Aldean’s performance backdrop is the Maury County Courthouse, which at times appears to be on fire as images of burning American flags are projected onto it. It’s the same building where a mob hanged 18-year-old Henry Choate from the balcony in 1927. The teen had been accused of attacking a White girl who never identified him as her assailant, and whose mother begged the mob to let him stand trial.
Columbia is also the site of an infamous 1946 race riot that nearly resulted in the lynching of future Supreme Court justice Thurgood Marshall.
This small town “full of good ol’ boys,” as Aldean sings, is in his home state of Tennessee, which was scandalized in the 1990s by an annual law-enforcement gathering called the “Good Ol’ Boys Roundup” that featured racial slurs and a simulated lynching.
While Aldean highlighted Columbia and its courthouse in a behind-the-scenes feature, the music video’s producers say he didn’t choose the location, which they portrayed as innocuous.
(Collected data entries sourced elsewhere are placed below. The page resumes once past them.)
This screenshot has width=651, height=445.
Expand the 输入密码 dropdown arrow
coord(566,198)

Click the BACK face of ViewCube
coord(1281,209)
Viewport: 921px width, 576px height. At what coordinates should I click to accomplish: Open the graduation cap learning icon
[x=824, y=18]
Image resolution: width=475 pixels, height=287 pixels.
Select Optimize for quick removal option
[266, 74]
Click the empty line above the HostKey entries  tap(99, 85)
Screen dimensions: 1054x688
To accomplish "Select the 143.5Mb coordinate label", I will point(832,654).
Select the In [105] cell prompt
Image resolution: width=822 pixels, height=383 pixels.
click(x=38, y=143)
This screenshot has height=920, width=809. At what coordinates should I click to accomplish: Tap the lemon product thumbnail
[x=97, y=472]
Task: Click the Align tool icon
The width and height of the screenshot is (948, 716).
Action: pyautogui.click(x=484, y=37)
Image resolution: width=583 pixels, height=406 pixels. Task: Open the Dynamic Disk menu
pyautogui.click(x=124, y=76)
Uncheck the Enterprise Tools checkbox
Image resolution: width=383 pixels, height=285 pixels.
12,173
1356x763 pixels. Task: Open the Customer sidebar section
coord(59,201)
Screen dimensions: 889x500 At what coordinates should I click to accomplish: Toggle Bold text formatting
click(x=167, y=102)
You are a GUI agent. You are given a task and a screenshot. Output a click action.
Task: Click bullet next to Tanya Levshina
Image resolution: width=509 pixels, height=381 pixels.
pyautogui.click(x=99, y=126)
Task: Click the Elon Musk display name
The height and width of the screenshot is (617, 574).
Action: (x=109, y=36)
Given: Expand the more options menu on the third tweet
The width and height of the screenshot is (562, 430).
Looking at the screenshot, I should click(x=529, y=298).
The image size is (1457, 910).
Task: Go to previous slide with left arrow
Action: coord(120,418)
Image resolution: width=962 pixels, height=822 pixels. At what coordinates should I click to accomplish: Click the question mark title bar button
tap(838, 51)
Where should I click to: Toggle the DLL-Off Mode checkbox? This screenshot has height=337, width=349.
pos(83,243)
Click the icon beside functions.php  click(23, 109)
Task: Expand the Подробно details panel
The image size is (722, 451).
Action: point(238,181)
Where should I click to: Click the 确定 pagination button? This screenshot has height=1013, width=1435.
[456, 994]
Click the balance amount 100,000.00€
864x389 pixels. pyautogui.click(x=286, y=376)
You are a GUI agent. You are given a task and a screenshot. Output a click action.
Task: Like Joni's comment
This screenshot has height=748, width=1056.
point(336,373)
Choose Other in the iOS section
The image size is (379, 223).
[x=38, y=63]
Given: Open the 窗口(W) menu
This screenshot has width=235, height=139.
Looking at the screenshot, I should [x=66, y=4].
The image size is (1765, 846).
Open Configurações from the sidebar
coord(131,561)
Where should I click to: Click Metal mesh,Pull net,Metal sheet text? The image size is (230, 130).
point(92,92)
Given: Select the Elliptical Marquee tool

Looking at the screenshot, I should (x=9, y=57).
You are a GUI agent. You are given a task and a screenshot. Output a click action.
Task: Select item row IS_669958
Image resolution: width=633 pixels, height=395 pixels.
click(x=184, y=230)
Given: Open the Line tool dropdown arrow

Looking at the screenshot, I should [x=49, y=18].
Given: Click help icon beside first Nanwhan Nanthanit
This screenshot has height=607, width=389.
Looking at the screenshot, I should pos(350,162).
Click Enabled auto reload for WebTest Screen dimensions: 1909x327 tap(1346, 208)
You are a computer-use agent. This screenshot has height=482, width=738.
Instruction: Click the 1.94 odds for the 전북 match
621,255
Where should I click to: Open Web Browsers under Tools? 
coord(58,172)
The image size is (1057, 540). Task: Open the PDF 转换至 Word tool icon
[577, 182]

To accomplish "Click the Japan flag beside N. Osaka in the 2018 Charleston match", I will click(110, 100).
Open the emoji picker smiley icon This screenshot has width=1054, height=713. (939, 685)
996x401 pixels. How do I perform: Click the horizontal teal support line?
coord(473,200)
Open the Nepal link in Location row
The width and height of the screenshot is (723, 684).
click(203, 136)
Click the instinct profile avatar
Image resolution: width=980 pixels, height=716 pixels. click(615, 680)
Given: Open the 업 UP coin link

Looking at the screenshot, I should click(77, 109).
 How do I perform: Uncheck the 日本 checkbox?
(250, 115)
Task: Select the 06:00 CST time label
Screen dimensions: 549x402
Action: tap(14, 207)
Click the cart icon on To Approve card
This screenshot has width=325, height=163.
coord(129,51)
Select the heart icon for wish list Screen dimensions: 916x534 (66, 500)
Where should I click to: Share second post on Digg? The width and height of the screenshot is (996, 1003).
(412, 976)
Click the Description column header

The production company TackleBox said in a statement to The Washington Post that the video was shot at a “popular filming location outside of Nashville” that has also been featured in the Lifetime movie “Steppin’ Into the Holiday” and Disney’s “Hannah Montana: The Movie.” (Both movies were filmed in Columbia, according to local news reports. The Tennessee Entertainment Commission did not respond immediately to a request for comment.)
The company emphasized that Aldean did not choose the location, and said “any alternative narrative suggesting the music video’s location decision is false.”
Aldean defends ‘Try That in a Small Town’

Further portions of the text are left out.